But the blog that plopped into my inbox yesterday was probably the most traumatic article I’ve read for years. Since it was a free post, open to all, I’m going to reproduce it here. I will discuss it afterwards. It was originally an essay he wrote for Granta in 1992.
‘When I saw them waiting beside their car, I said, ‘You must be freezing.’ It was cold and foggy, the first night of winter, and the two women had matching short skirts and skimpy tops; their legs were bare.
‘We wear what we like,’ Zarina said.
Zarina was the elder of the pair, at twenty-four. For her this wasn’t a job; it was an uprising, mutiny. She was the one with the talent for anarchy and unpredictability that made their show so wild. Qumar was nineteen and seemed more tired and wary. The work could disgust her. And unlike Zarina she did not enjoy the opportunity for mischief and disruption. Qumar had run away from home – her father was a barrister – and worked as a stripper on the Soho circuit, pretending to be Spanish. Zarina had worked as a kissogram. Neither had made much money until they identified themselves as Pakistani Muslims who stripped and did a lesbian double-act. They’d discovered a talent and an audience for it.
The atmosphere was febrile and overwrought. The two women’s behaviour was a cross between a pop star’s and a fugitive’s; they were excited by the notoriety, the money and the danger of what they did. They’d been written up in the Sport and the News of the World.They wanted me and others to write about them. But everything could get out of hand. The danger was real. It gave their lives an edge, but of the two of them only Qumar knew they were doomed. They had excluded themselves from their community and been condemned. And they hadn’t found a safe place among other men and women. Zarina’s temperament wouldn’t allow her to accept this, though she appeared to be the more nervous. Qumar just knew it would end badly but didn’t know how to stop it, perhaps because Zarina didn’t want it to stop. And Qumar was, I think, in love with Zarina.
We arrived – in Ealing. A frantic Asian man had been waiting in the drive of a house for two and a half hours. ‘Follow my car,’ he said. We did: Zarina started to panic.
‘We’re driving into Southall!’ she said. Southall is the heart of Southern England’s Asian community, and the women had more enemies here than anywhere else. The Muslim butchers of Southall had threatened their lives and, according to Zarina, had recently murdered a Muslim prostitute by hacking her up and letting her bleed to death, halal style. There could be a butcher concealed in the crowd, Zarina said; and we didn’t have any security. It was true: in one car there was the driver and me, and in another there was a female Indian journalist, with two slight Pakistani lads who could have been students.
We came to a row of suburban semi-detached houses with gardens: the street was silent, frozen. If only the neighbours knew. We were greeted by a buoyant middle-aged Muslim man with a round, smiling face. He was clearly anxious but relieved to see us, as he had helped to arrange the evening. It was he, presumably, who had extracted the thirty pounds a head, from which he would pay the girls and take his own cut.

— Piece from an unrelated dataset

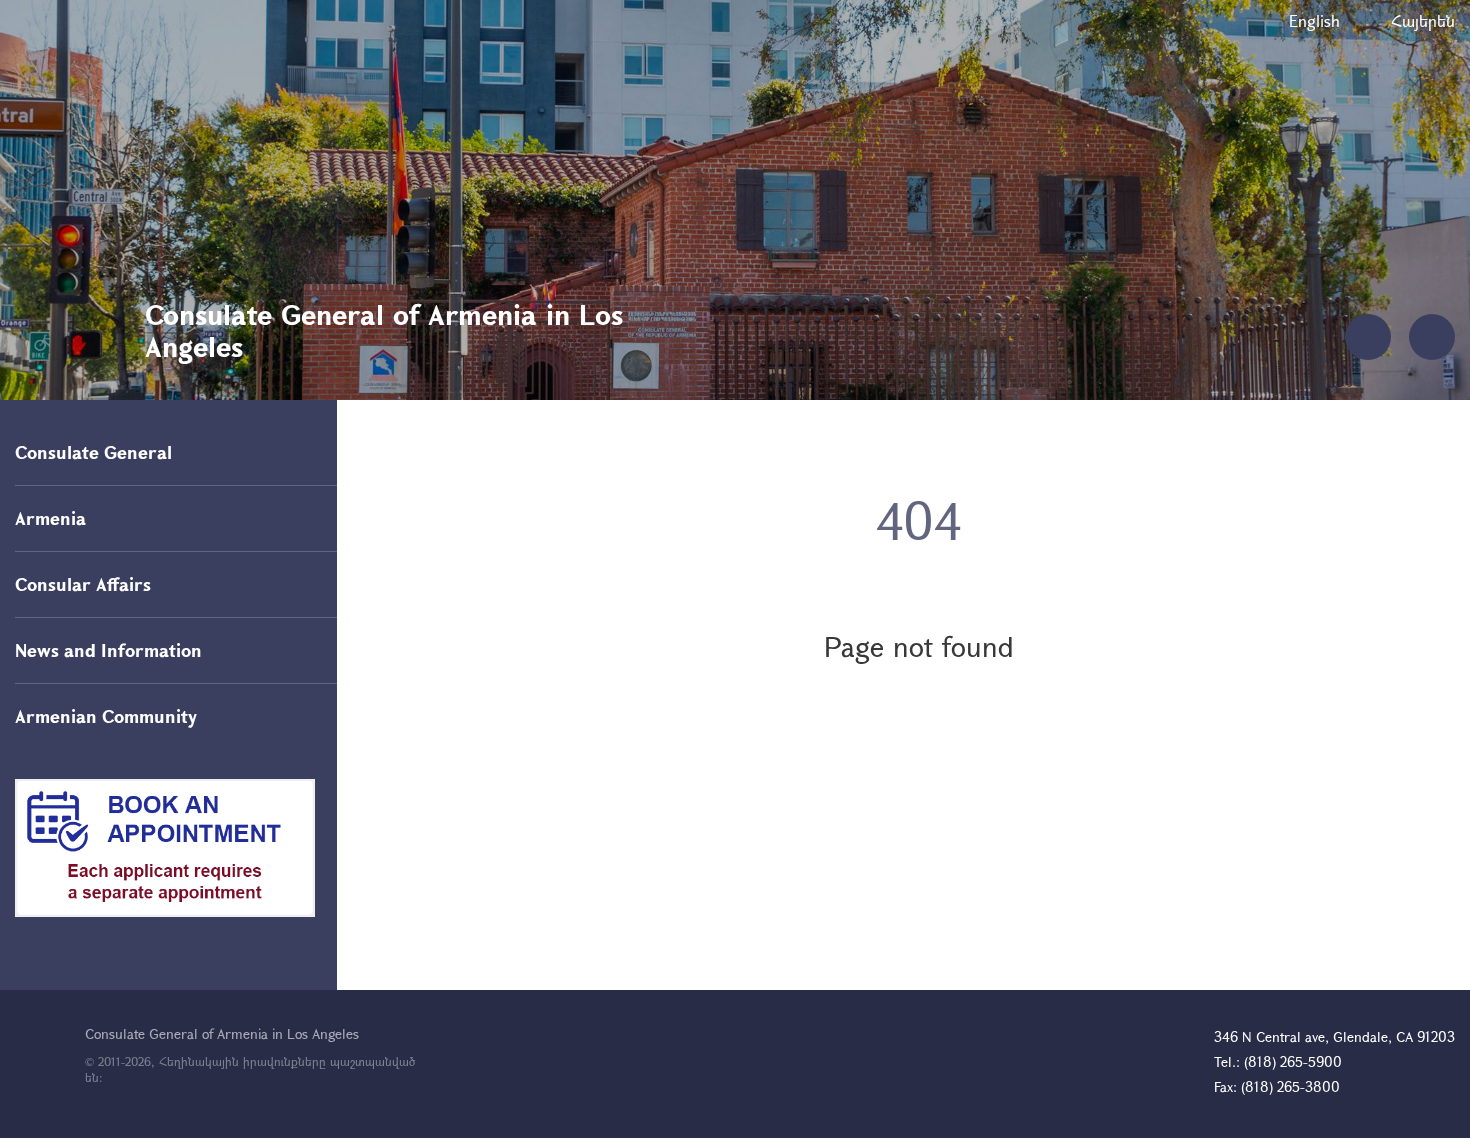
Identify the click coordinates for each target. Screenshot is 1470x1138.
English (1314, 20)
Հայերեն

He shook our hands and then, when the front door closed behind us, he snatched at Qumar’s arse, pulled her towards him and rubbed his crotch against her. She didn’t resist or flinch but she did look away, as if wishing she were somewhere else, as if this wasn’t her.
The house was not vulgar, only dingy and virtually bare, with white walls, grimy white plastic armchairs, a brown fraying carpet and a wall-mounted gas fire. The ground floor had been knocked into one long, narrow over-lit room. This unelaborated space was where the women would perform. The upstairs rooms were rented to students.
The men, a third of them Sikh and the rest Muslim, had been waiting for hours and had been drinking. But the atmosphere was benign. No one seemed excited as they stood, many of them in suits and ties, eating chicken curry, black peas and rice from plastic plates. There was none of the aggression of the English lad.
Zarina was the first to dance. Her costume was green and gold, with bells strapped to her ankles; she had placed the big tape-player on the floor beside her. If it weren’t for the speed of the music and her jerky, almost inelegant movements, we might have been witnessing a cultural event at the Commonwealth Institute. But Zarina was tense, haughty, unsmiling. She feared Southall. The men stood inches from her, leaning against the wall. They could touch her when they wanted to. And from the moment she began they reached out to pinch or stroke her. But they didn’t know what Zarina might do in return.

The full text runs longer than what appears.